Wenn sich die Sonne in den 1970er und 1980er Jahren im Westen neigte, haben viele rumänische Staatsbürger, aber auch manch ein Deutscher aus der DDR die Flucht über die West­­grenze Rumäniens gewagt. Stacheldraht und Wasser, die Donau, Schießbefehl und Folter ha­ben sie nicht abgeschreckt. Der Drang nach Frei­heit war so groß, dass sie ihr Leben riskierten. Die knapp 1 000 Kilometer lange Westgrenze Rumäniens ist in den 1980er Jahren zur blutigsten in Europa geworden.
Vermutlich sind an dieser Grenze mehr Menschen ums Leben ge­kommen als an der innerdeutschen. Doch das ist unbekannt. Denn von den Untaten der Soldaten an der Grenze zu Ungarn und Jugoslawien hat nur selten ein Journalist berichtet. Rumänien war ausschließlich von kommunistischen Staaten umgeben. Selbst die Presse im relativ liberalen Jugoslawien musste auf die Befindlichkeiten des nördlichen Nachbarn Rücksicht nehmen. 17 Jah­re nach dem Sturz des rumänischen Diktators Nicolae Ceaușescu sind die Gräueltaten an diesem Teil des Eisernen Vorhangs unbekannt. Die Archive sind noch immer unzugänglich, die Behörden verhindern Recherchen. Zeugen oder Familienangehörige von Ermordeten und Er­schossenen, die in Ru­mänien leben, wollen nicht sprechen. Einfacher ist hingegen die Recherche in Deutschland, wo viele der Flüchtlinge oder deren Angehörige leben. Ein Teil von ihnen kommt in diesem Buch zu Wort.
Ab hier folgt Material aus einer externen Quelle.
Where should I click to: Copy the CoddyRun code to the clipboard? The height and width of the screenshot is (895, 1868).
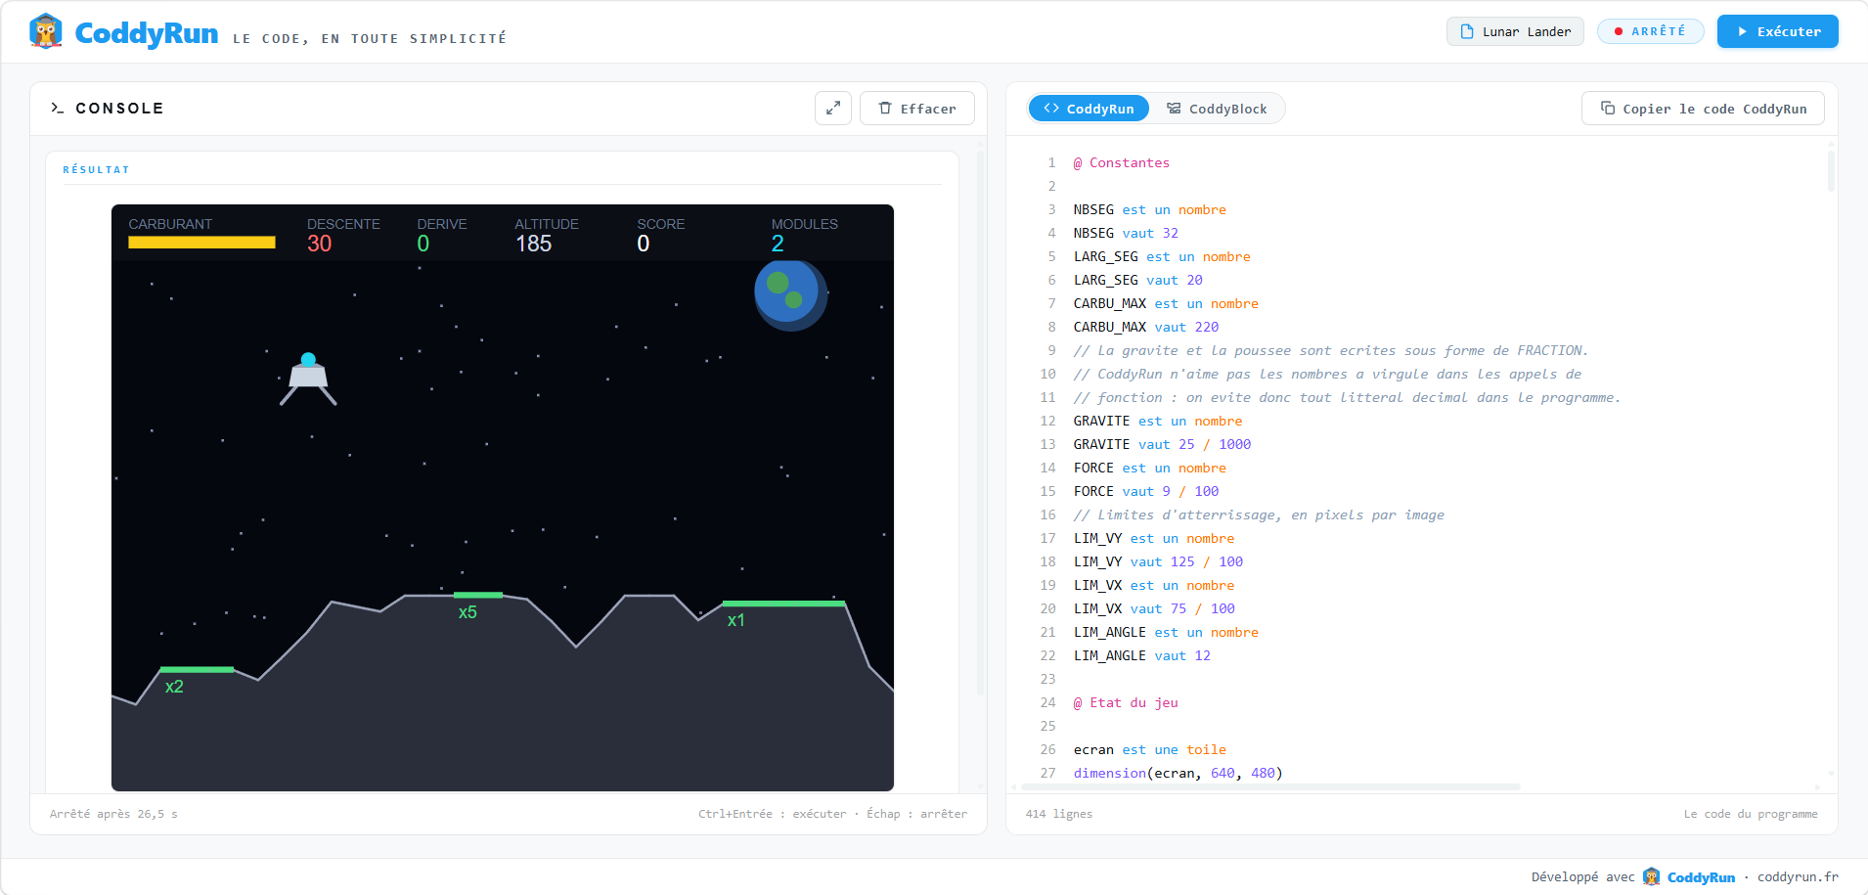pos(1703,109)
Der Band ist ein Versuch, ein wenig Licht in dieses dunkle Kapitel europäischer Geschichte zu bringen. Denn Ceaușescus Grenzer haben willkürlich geschossen, sie haben gefasste Flüchtlinge totgeprügelt, in der Donau er­tränkt oder mit Schnellbooten überfahren. Viele Opfer sind auf dem serbischen Donau-Ufer begraben worden. Auf jedem Friedhof auf der serbischen Seite gibt es wenigstens eine Reihe von Gräbern, in denen Opfer des unmenschlichen Grenzregimes ihre letzte Ruhe gefunden haben. Auf den inzwischen verfaulten Holz­kreuzen stand einst auf Serbisch „Name unbekannt“. Dieses Buch berichtet aber nicht nur von Tod, Mordschlag und Folter, sondern auch von Erfolgen. Flüchtlinge haben sich stets etwas einfallen lassen, nicht nur jene, die die innerdeutsche Grenze überwinden wollten. Zu Wort kommen Deutsche aus dem Banat und aus Siebenbürgen, Rumänen und Ungarn und sogar der Zigeunerkönig aus Hermannstadt.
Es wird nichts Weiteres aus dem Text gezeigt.